## Exercise goal
Go to the line below that contains "Click the word Wheels in the list". From there to the end of the records, reproduce each line exactly, except the pictures.

## Supplied data
"""

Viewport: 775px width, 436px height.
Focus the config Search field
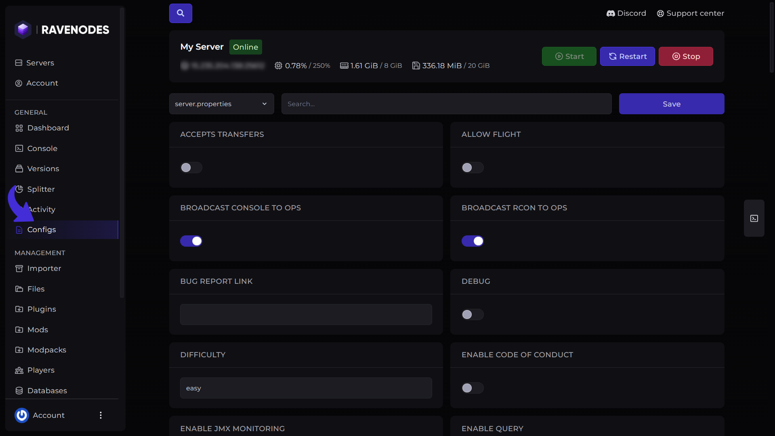click(x=446, y=104)
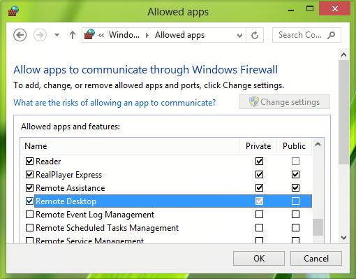Viewport: 356px width, 279px height.
Task: Click the firewall icon in the address bar
Action: point(89,34)
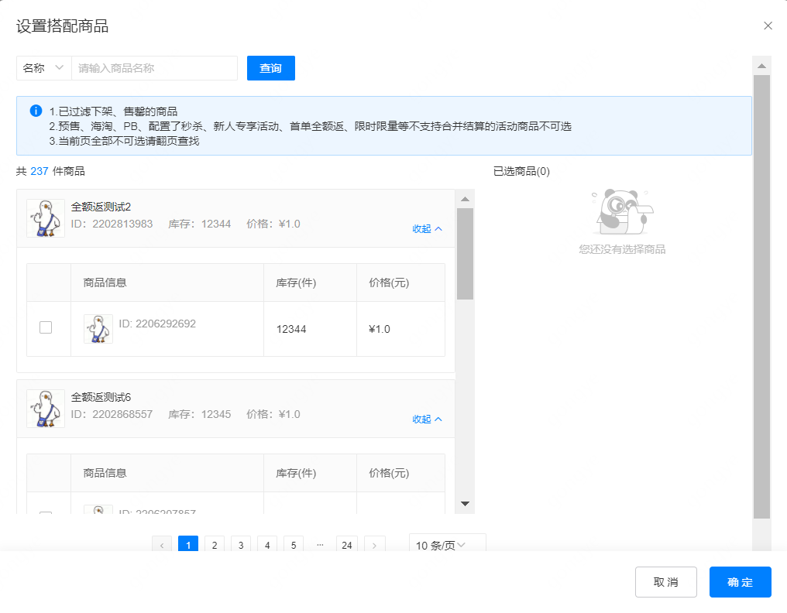Screen dimensions: 787x613
Task: Collapse the 全额返测试2 product panel
Action: (x=427, y=228)
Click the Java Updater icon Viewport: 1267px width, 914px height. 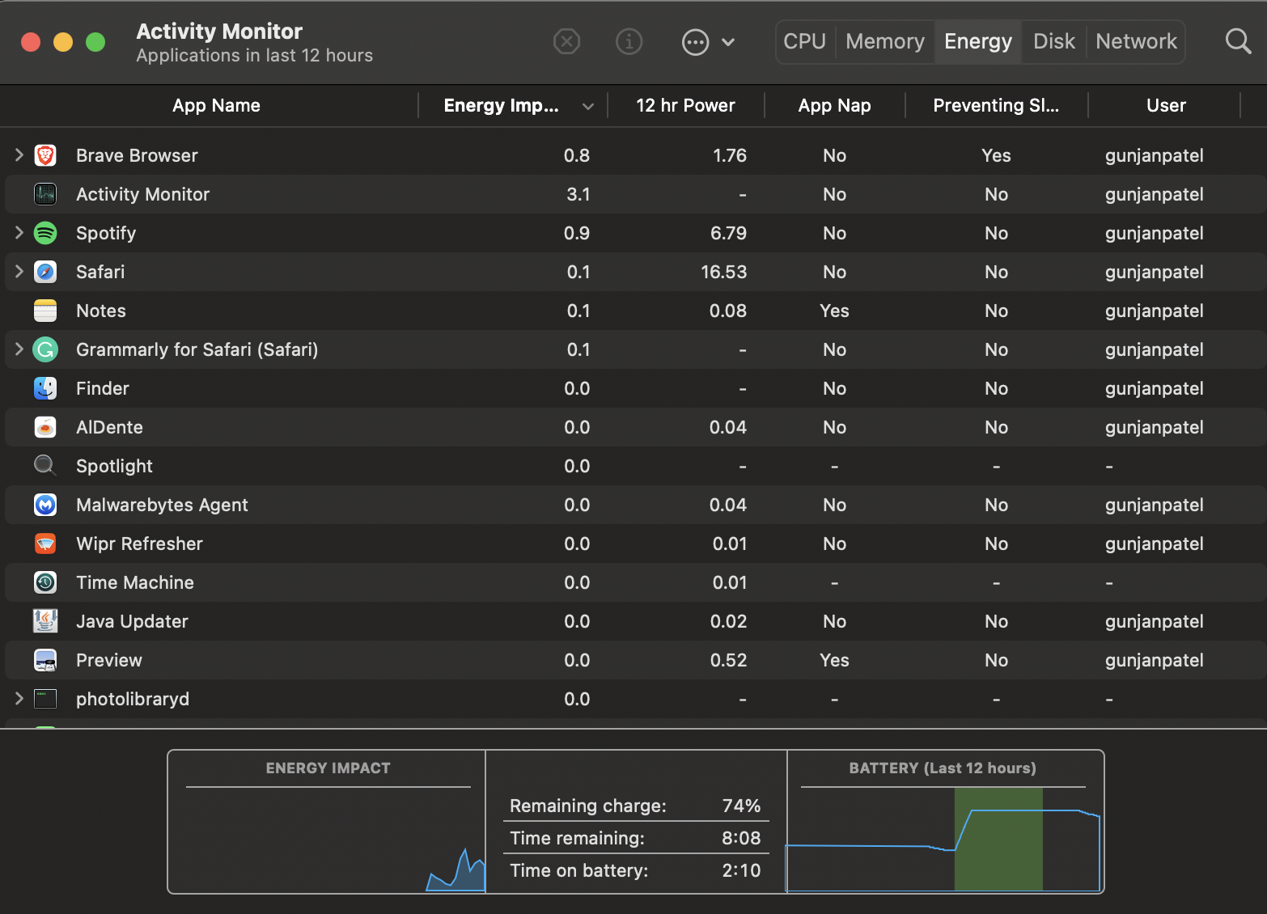[45, 621]
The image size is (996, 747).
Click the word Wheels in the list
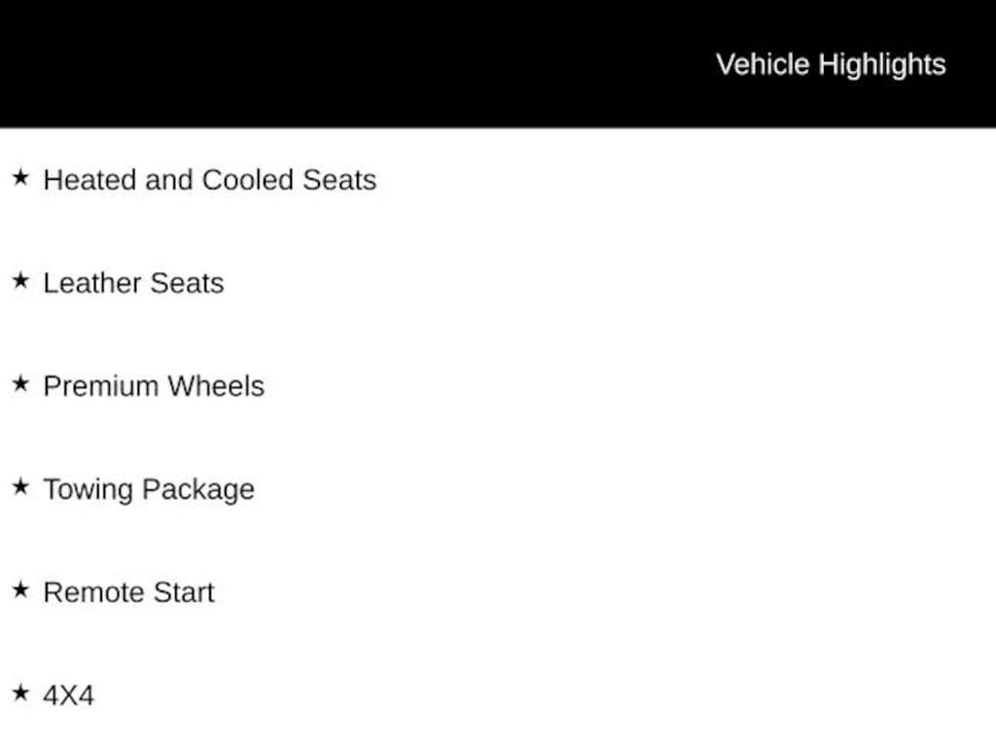216,386
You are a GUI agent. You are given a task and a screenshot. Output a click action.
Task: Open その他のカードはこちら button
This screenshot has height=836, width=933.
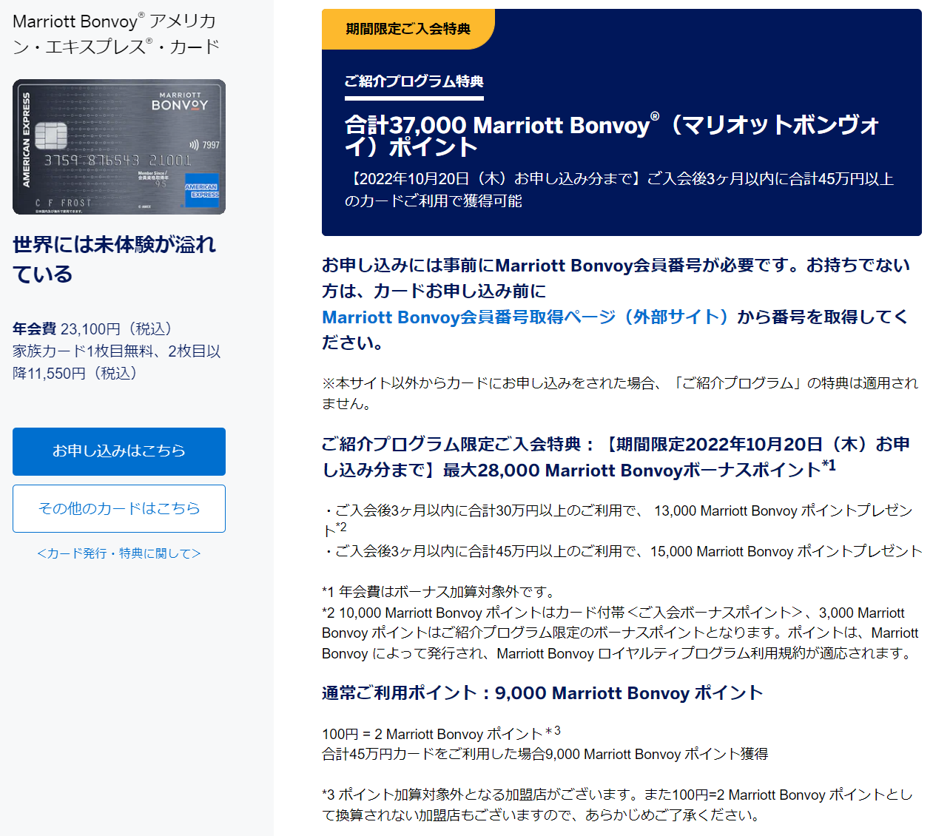click(118, 508)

"""

## Response to the task
Click the word Wheels in the list
216,386
You are a GUI agent. You are given a task and a screenshot. Output a click action.
Task: Open その他のカードはこちら button
This screenshot has height=836, width=933.
click(118, 508)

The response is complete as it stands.